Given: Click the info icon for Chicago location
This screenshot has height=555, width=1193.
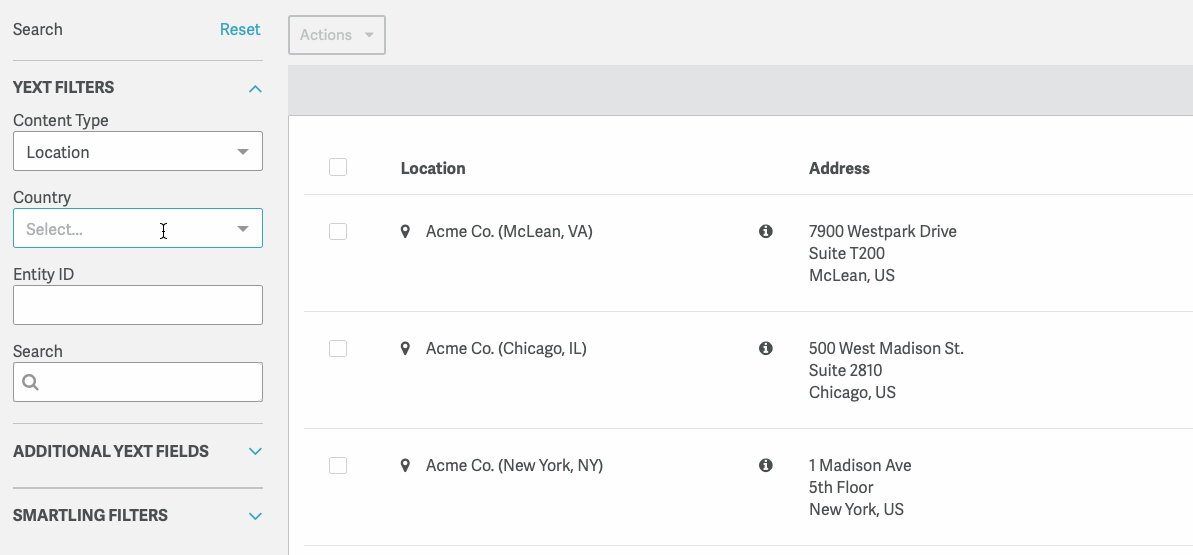Looking at the screenshot, I should point(766,348).
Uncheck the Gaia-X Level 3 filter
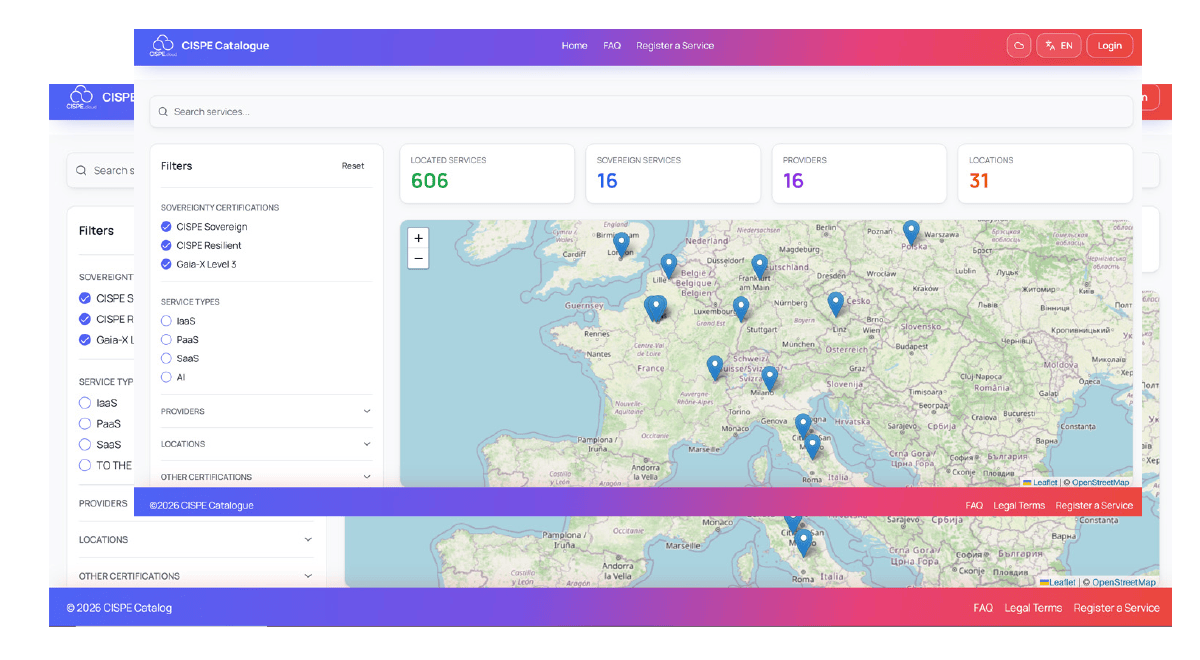Viewport: 1200px width, 660px height. click(166, 264)
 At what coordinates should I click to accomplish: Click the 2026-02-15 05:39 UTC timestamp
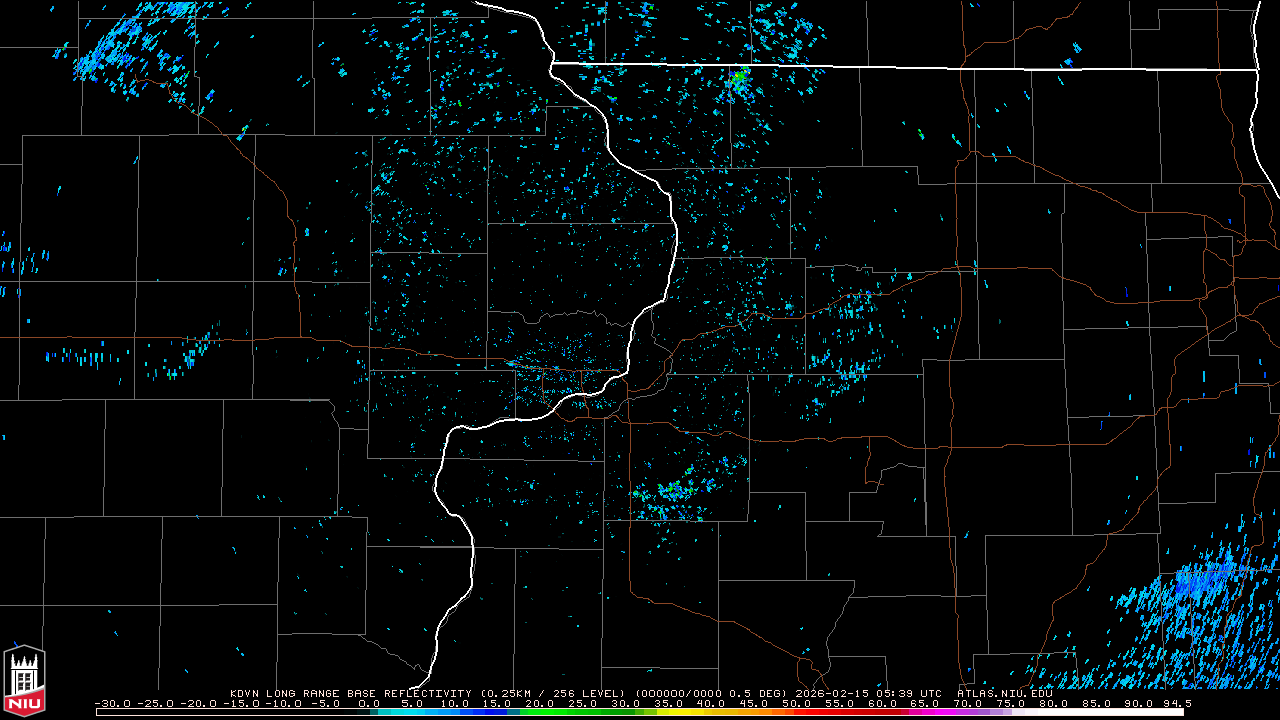[868, 692]
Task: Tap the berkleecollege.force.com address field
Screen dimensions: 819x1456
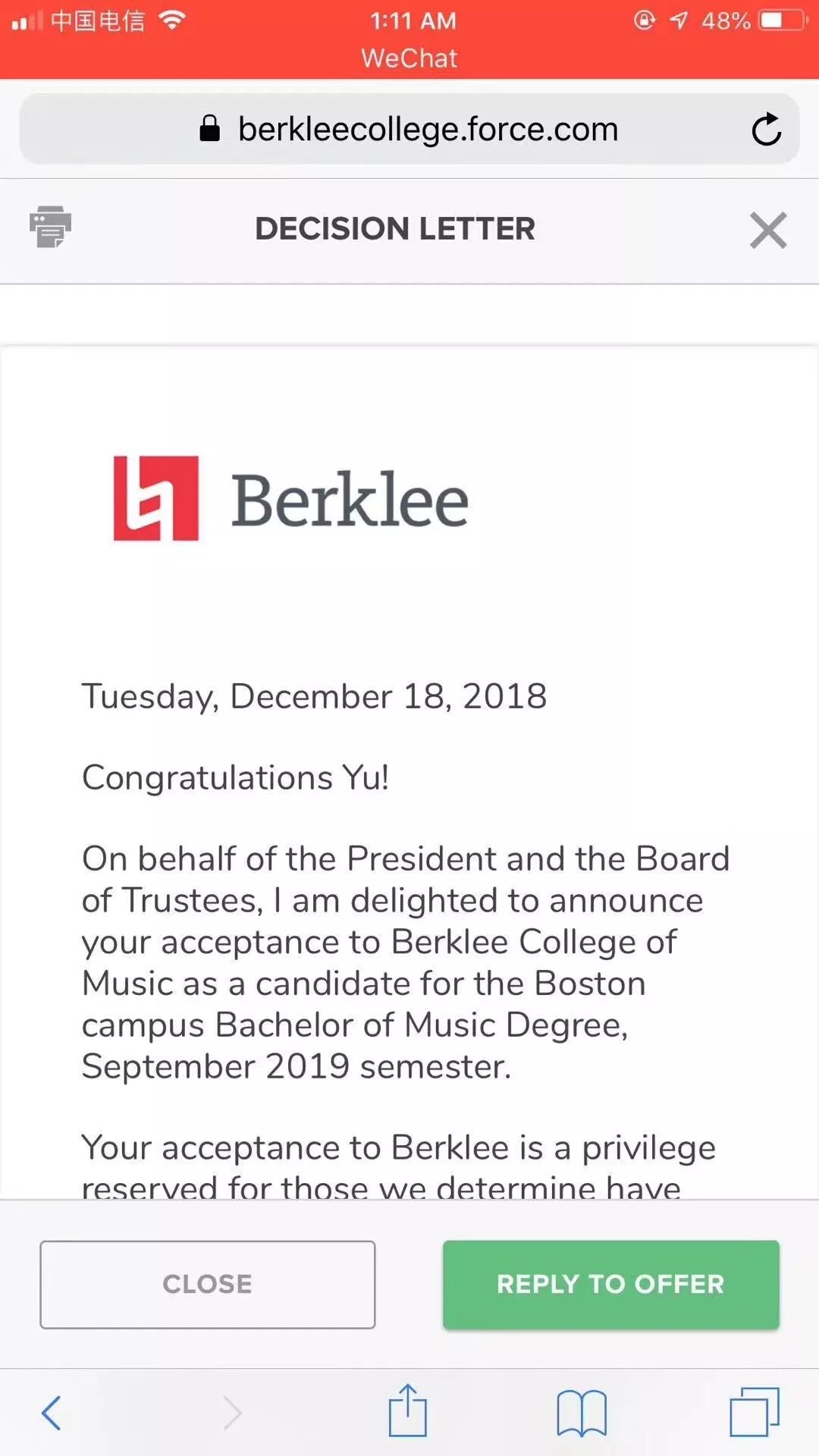Action: 428,129
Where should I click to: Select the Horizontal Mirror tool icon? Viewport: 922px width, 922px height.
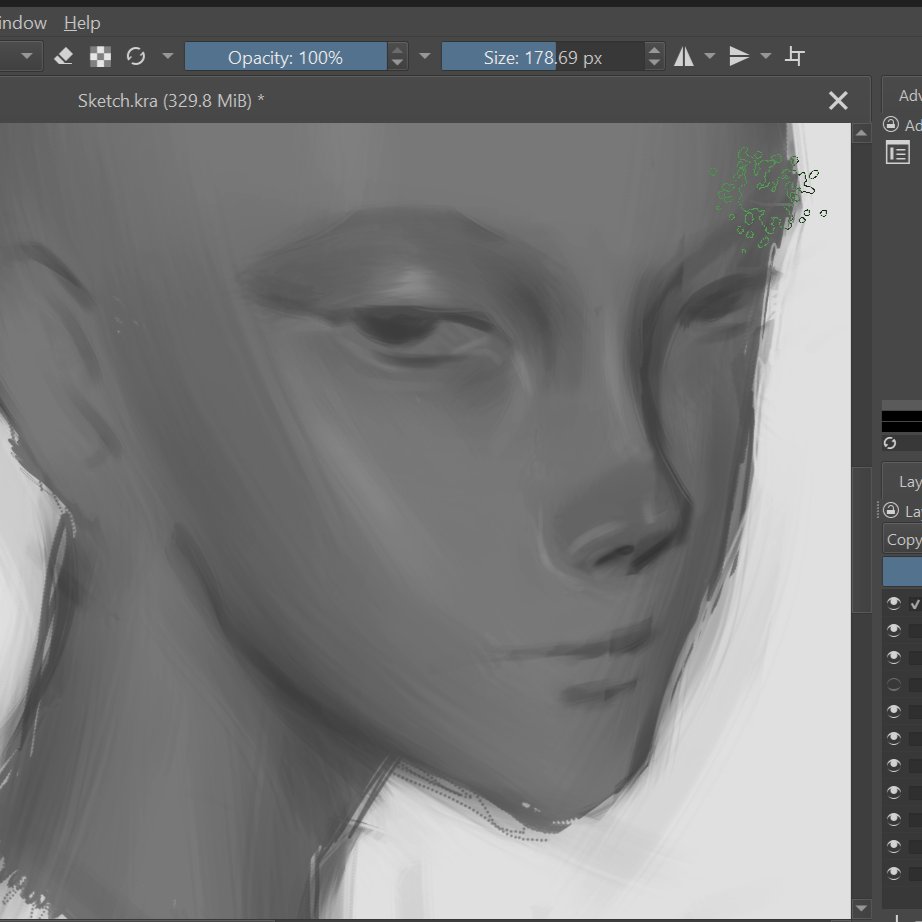(x=685, y=57)
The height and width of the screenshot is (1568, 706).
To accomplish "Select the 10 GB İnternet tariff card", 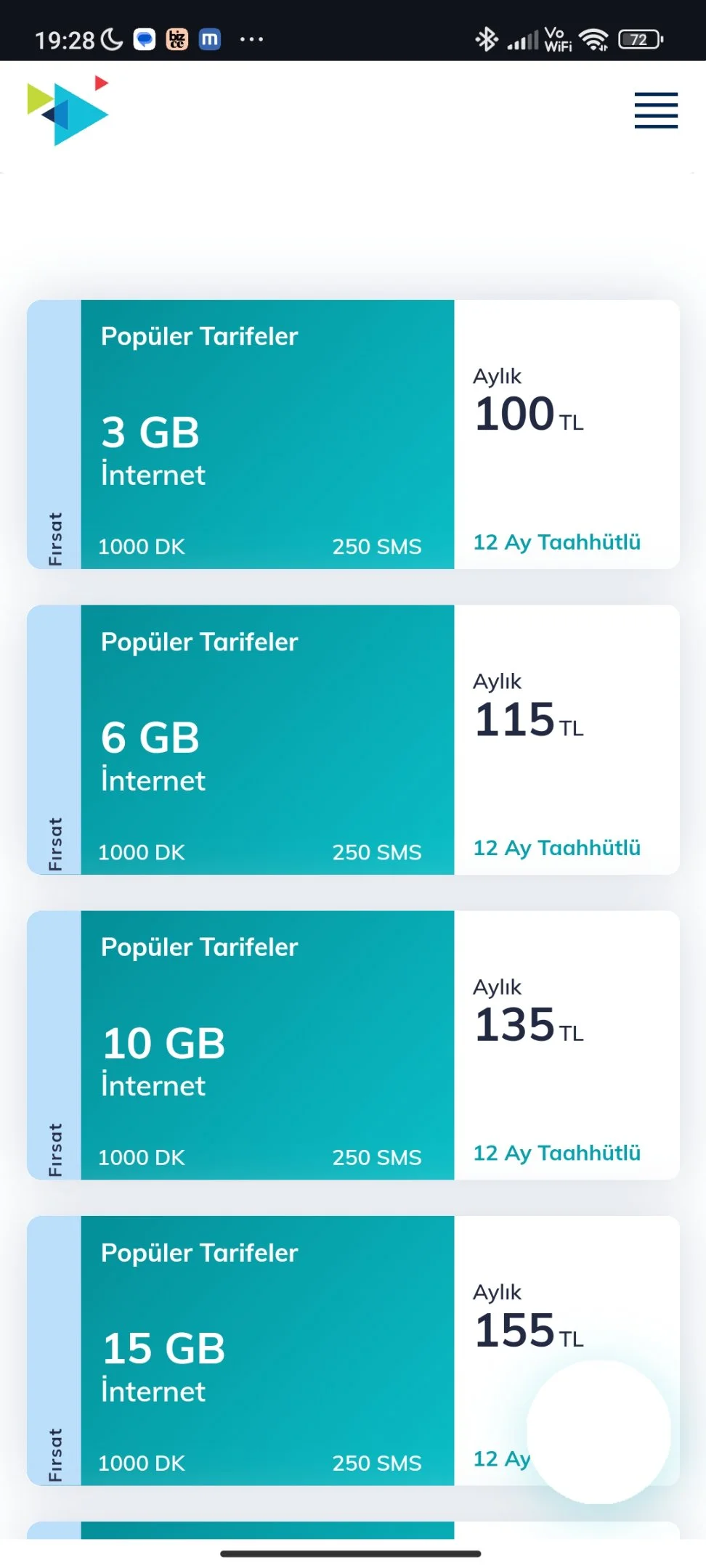I will pos(353,1045).
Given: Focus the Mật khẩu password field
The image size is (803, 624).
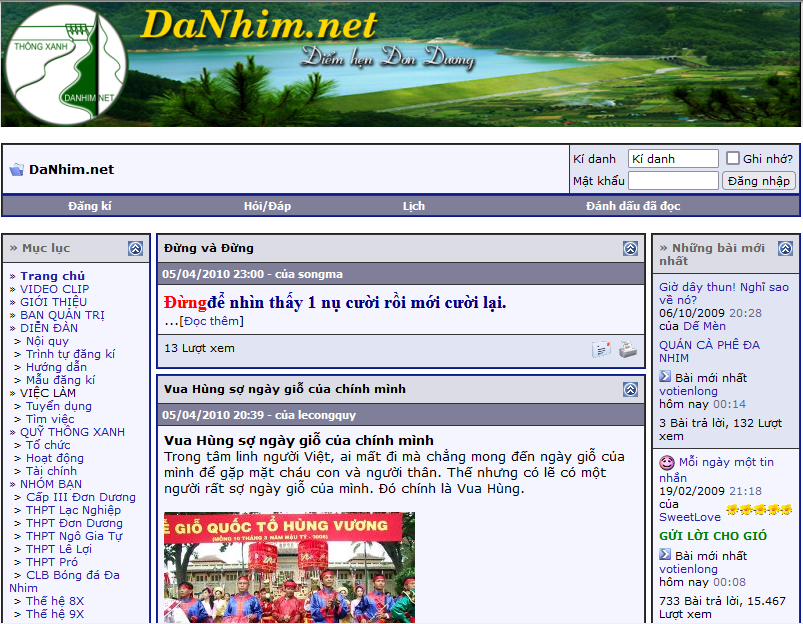Looking at the screenshot, I should point(673,181).
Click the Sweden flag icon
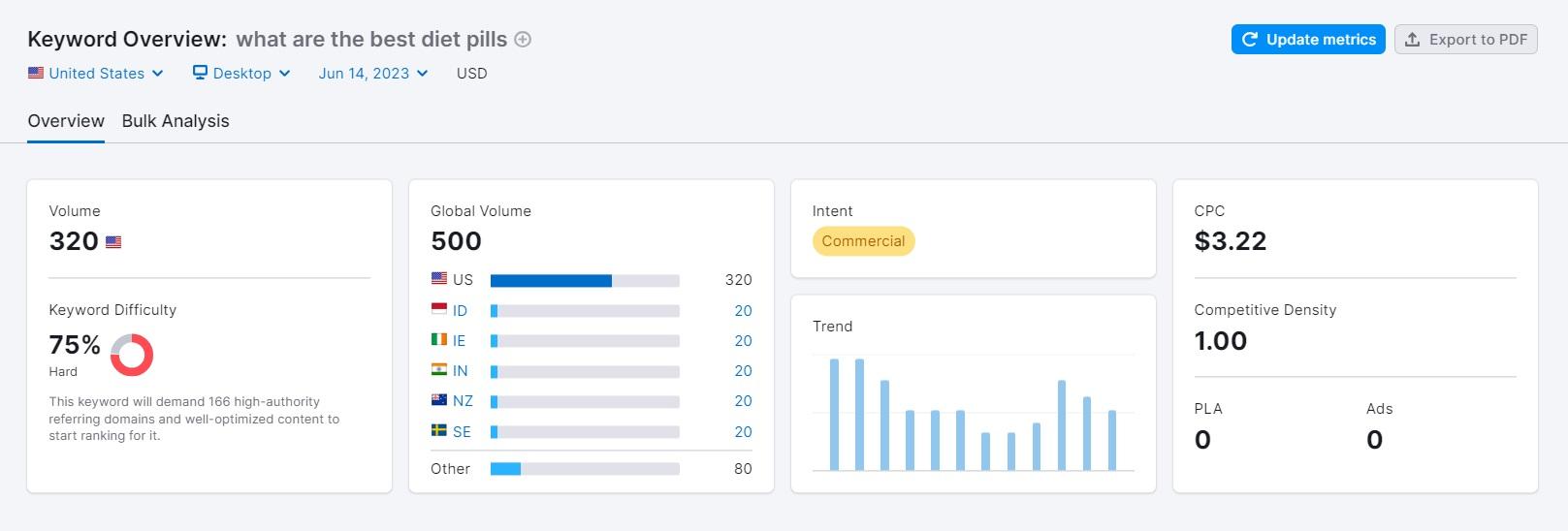This screenshot has height=531, width=1568. pos(439,431)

- [Work instruction]:
Whenever a line above has the word "field" in it, copy that line.

- [Exercise result]:
Task: Tap the berkleecollege.force.com address field
Given: Focus the Mật khẩu password field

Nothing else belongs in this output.